Ser presidente de la república no fue para nada un trabajo fácil para Enrique Peña Nieto, lo sabemos. Sin embargo parece que como cualquier ser humano, el buen Quique intentó encontrar la paz y la tranquilidad (por ratos) en el alcohol, pues de acuerdo a datos obtenidos por El Universal, Peña Nieto y su comitiva bebieron 746 botellas de alcohol. ¡Ahí nomás’ quedó!

El diario mexicano dio a conocer que entre 2012 y 2015, Peña Nieto y sus acompañantes bebieron 746 botellas a bordo del avión presidencial Boeing 757-225 ‘Presidente Juárez’. Estamos hablando de que en total, el expresidente y sus compas consumieron 522 litros de alcohol, lo cual implicó un gasto de 271 mil 14 pesos, que obvio fueron cargados al erario.

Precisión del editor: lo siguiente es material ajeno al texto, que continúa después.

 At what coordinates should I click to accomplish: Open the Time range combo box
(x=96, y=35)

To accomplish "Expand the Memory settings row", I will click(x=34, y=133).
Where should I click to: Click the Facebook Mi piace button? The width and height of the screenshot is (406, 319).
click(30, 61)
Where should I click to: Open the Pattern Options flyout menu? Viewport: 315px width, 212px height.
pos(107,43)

El Universal detalla que el 6 de diciembre de 2012, apenas unos días después de haber tomado posesión del cargo de presidente, Peña viajó de la Ciudad de México a Monterrey para anunciar el inicio de las obras del Metro. Aunque su trayecto fue de una hora, eso no fue impedimento para que el exmandatario y aproximadamente 60 de sus acompañantes se tomaran seis botellas de vino tinto Monte Xanic, tres de Maestro Tequilero Reposado, una de whisky Chivas Regal 12 años, y una de licor Baileys.

Foto: EPN (Instagram)

Conforme aumentaban sus viajes, Quique y su séquito también elevaban su consumo de alcohol. Tan solo en esos tres años en los que Peña realizó 41 viajes nacionales, Presidencia gastó 51 mil 962 pesos en 148 botellas de “chupe” . Para que se den una idea, en uno de ellos Peña Nieto se fue a Acapulco, y durante el trayecto de menos de media hora, el expresidente y sus acompañantes consumieron 35 botellas, que significaron un costo de 9 mil 730 pesotes.

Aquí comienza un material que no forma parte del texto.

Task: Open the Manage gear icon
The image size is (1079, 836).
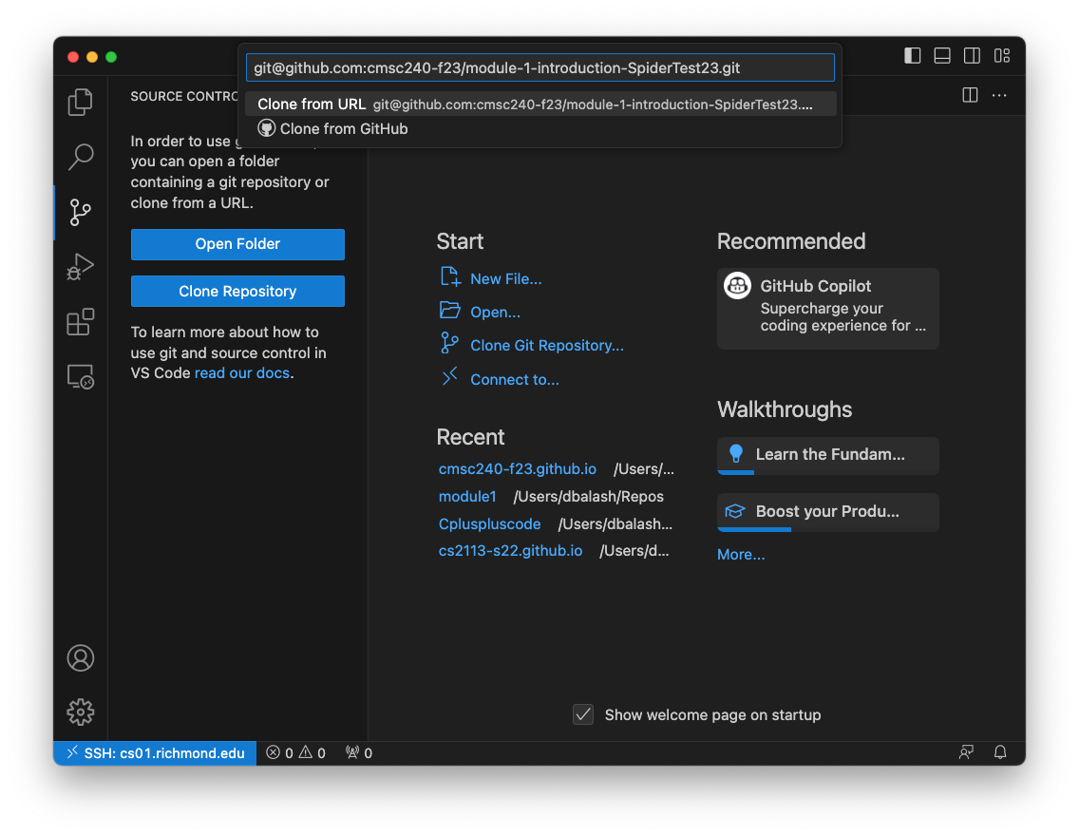Action: tap(81, 712)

Ya ni hablar de cuando el expresi viajaba a otros países. En sólo 15 viajes a Chile, Costa Rica, Venezuela, Italia, China, Perú, HaitÍ, Indonesia, Japón, Panamá, Guayana Francesa, Estados Unidos, y Turquía, los gastos por alcohol alcanzaron los 219 mil 52 pesos, pues en total se adquirieron 598 botellas, aunque no se sabe con certeza los detalles del consumo en sus trayectos de ida y vuelta.

 

Chale, y uno acá organizando “la vaquita” para comprar una botella mientras Peña BB se daba el lujo de hasta invitarle la peda a sus compas. Hasta en eso no esperábamos nada de él y logró decepcionarnos.